→ **Listed entries**:

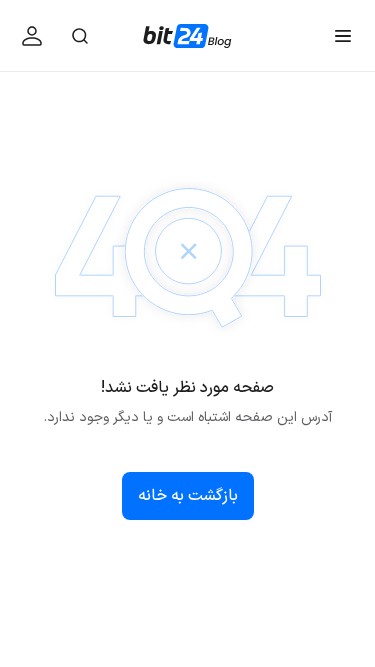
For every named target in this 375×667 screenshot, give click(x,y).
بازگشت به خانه (188, 496)
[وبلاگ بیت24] (187, 36)
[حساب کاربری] (32, 35)
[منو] (343, 35)
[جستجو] (80, 35)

→ **What is needed**: Could you retype every line above exactly as it appears, skipping the pictures?

→ **Written answer**:
For every named target in this 375×667 screenshot, give click(x,y).
بازگشت به خانه (188, 496)
[وبلاگ بیت24] (187, 36)
[حساب کاربری] (32, 35)
[منو] (343, 35)
[جستجو] (80, 35)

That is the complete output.